We first consider the case when
$s_j(v)=v$, that is, when either $v_1=v_j=0$ or $v_1=1$.
Then $u=v\oplus e_k$ is a neighbor of $v$ for some $k\in\{1,\ldots,n\}$.
If $k\neq 1$, then (ii) holds with $w=u$. If $k=1$, then $v_1=1$.
- Case $k=1$ and $v_j=0$
- In this case, (ii) again holds with $w=u$.
\[
\begin{array}{rccccc}
& & 1 & & j & \\
v =s_j(v) & = & 1 & \cdots\cdots & 0 & \cdots\cdots \\
u & = & 0 & \cdots\cdots & 0 & \cdots\cdots \\
\end{array}
\]
- Case $k=1$ and $v_j=1$
- In this case, vector $u\oplus e_1\oplus e_j$ is a neighbor of $v$, and hence, belongs to
$\partial(B)$.
By the definition of the shift, this implies that $s_j(u)=u$. Since, $u$ is a neighbor of $s_j(v)=v$, (ii) again holds with $w=u$.
\[
\begin{array}{rccccc}
& & 1 & & j & \\
v =s_j(v) & = & 1 & \cdots\cdots & 1 & \cdots\cdots \\
u & = & 0 & \cdots\cdots & 1 & \cdots\cdots \\
u\oplus e_1\oplus e_j& = & 1 & \cdots\cdots & 0 & \cdots\cdots \\
\end{array}
\]
Suppose now that $s_j(v)\neq v$, that is,
$v_1=0$, $v_j=1$ and $s_j(v)=v\oplus e_1\oplus e_j$. Let $u< s_j(v)$ be a neighbor of
$s_j(v)$.
- Case $u_1=0$
- In this case $u$ is also a neighbor of the vector $v\in B$
and, by (i), is a shift of this neighbor (of itself),
because $s_j(u)=u$. That is, in this case (ii) holds with $w=u$.
\[
\begin{array}{rccccc}
& & 1 & & j & \\
v& = & 0 & \cdots\cdots & 1 & \cdots\cdots \\
s_j(v)& = & 1 & \cdots\cdots & 0 & \cdots\cdots \\
u & = & 0 & \cdots\cdots & 0 & \cdots\cdots \\
\end{array}
\]
- Case $u_1=1$
- In this case, $u$ is obtained form $s_j(v)$ by flipping
some $k$-th bit $k\not\in\{1,j\}$ from $1$ to $0$. Since $u_1=1$,
we have that $s_j(u)=u$. Hence, if $u\in\partial(B)$, then
(ii) holds with $w=u$.
So assume that $u\not\in\partial(B)$.
The vector $x=v\oplus e_k$
is a neighbor of $v$. Moreover, $x\oplus e_1\oplus e_j=u\not\in\partial(B)$.

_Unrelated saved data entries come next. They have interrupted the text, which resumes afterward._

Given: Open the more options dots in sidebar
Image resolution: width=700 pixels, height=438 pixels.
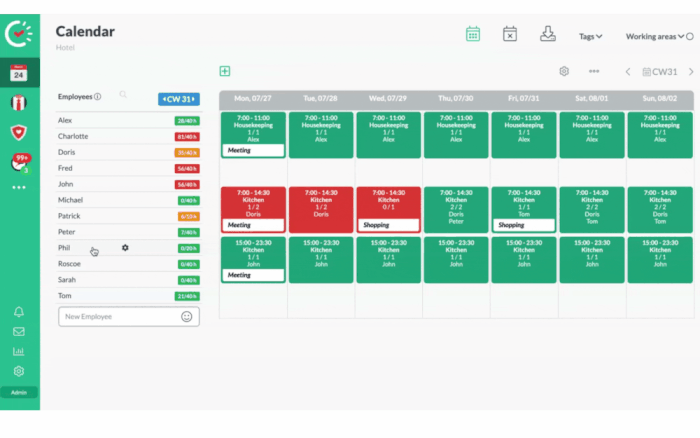Looking at the screenshot, I should [19, 187].
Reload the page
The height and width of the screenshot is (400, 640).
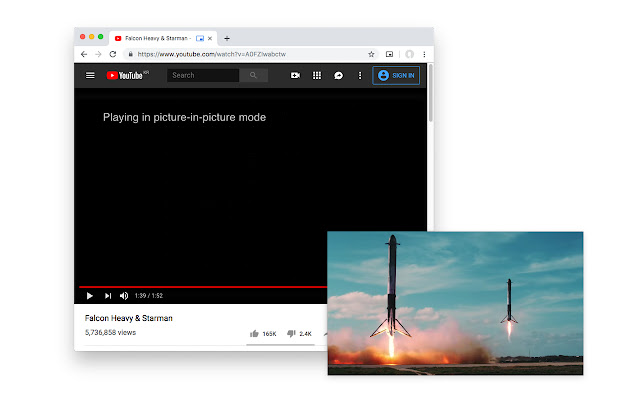pyautogui.click(x=113, y=54)
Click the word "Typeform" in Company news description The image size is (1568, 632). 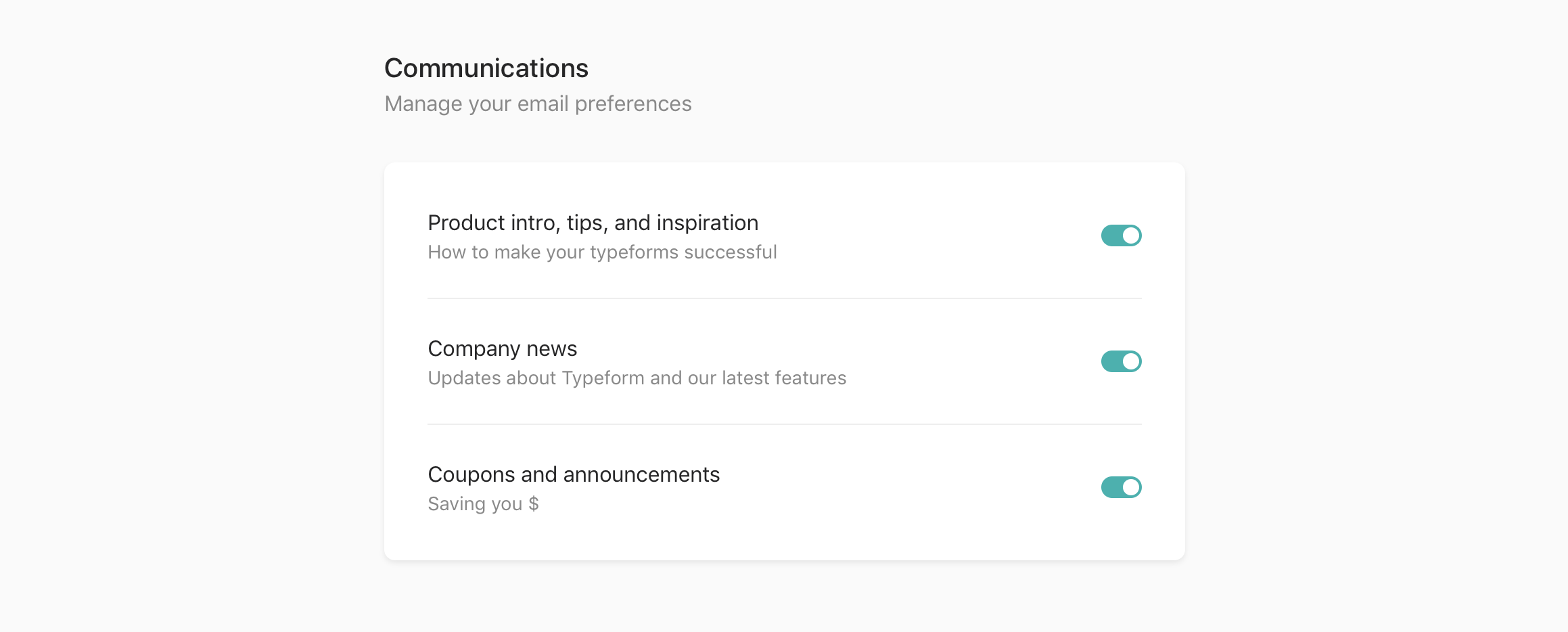[x=603, y=378]
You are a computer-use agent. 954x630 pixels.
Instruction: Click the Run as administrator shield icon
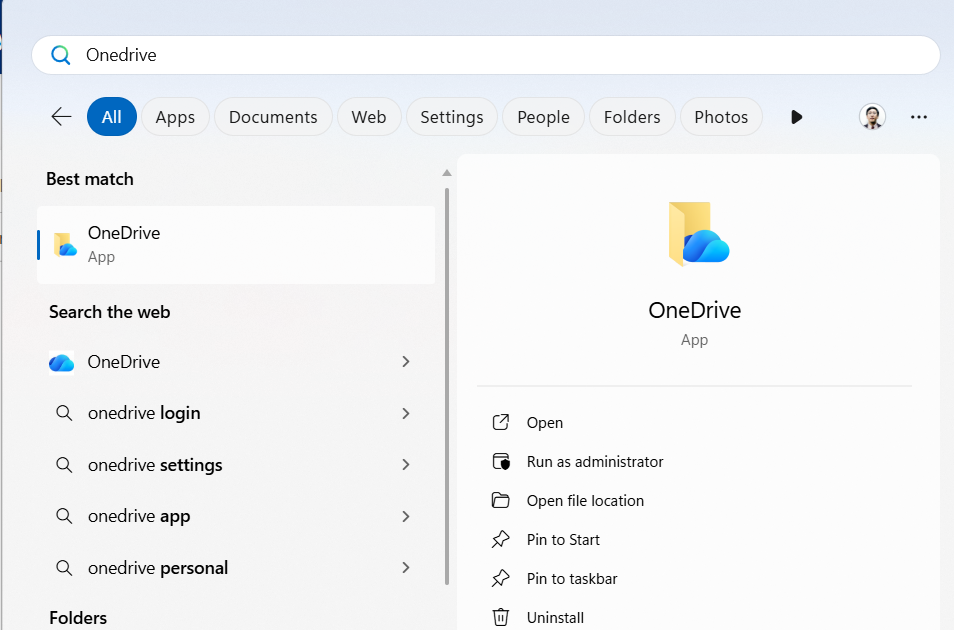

Since $x_1=0$ and $x_j=1$, we then have that $s_j(x)=x\oplus e_1\oplus e_j=u$
(by the definition of the shift). Hence, in this case, (ii) holds with $w=x$.
\[
\begin{array}{rccccccc}
& & 1 & & j & & k & \\
v & = & 0 & \cdots\cdots & 1 & \cdots\cdots & 1 & \cdots\cdots \\
s_j(v) & = & 1 & \cdots\cdots & 0 & \cdots\cdots & 1 & \cdots\cdots \\
u & = & 1 & \cdots\cdots & 0 & \cdots\cdots & 0 & \cdots\cdots \\
x & = & 0 & \cdots\cdots & 1 & \cdots\cdots & 0 & \cdots\cdots \\
x\oplus e_1\oplus e_j & = & 1 & \cdots\cdots & 0 & \cdots\cdots & 0 & \cdots\cdots \\
\end{array}
\]
S. Jukna, April 2013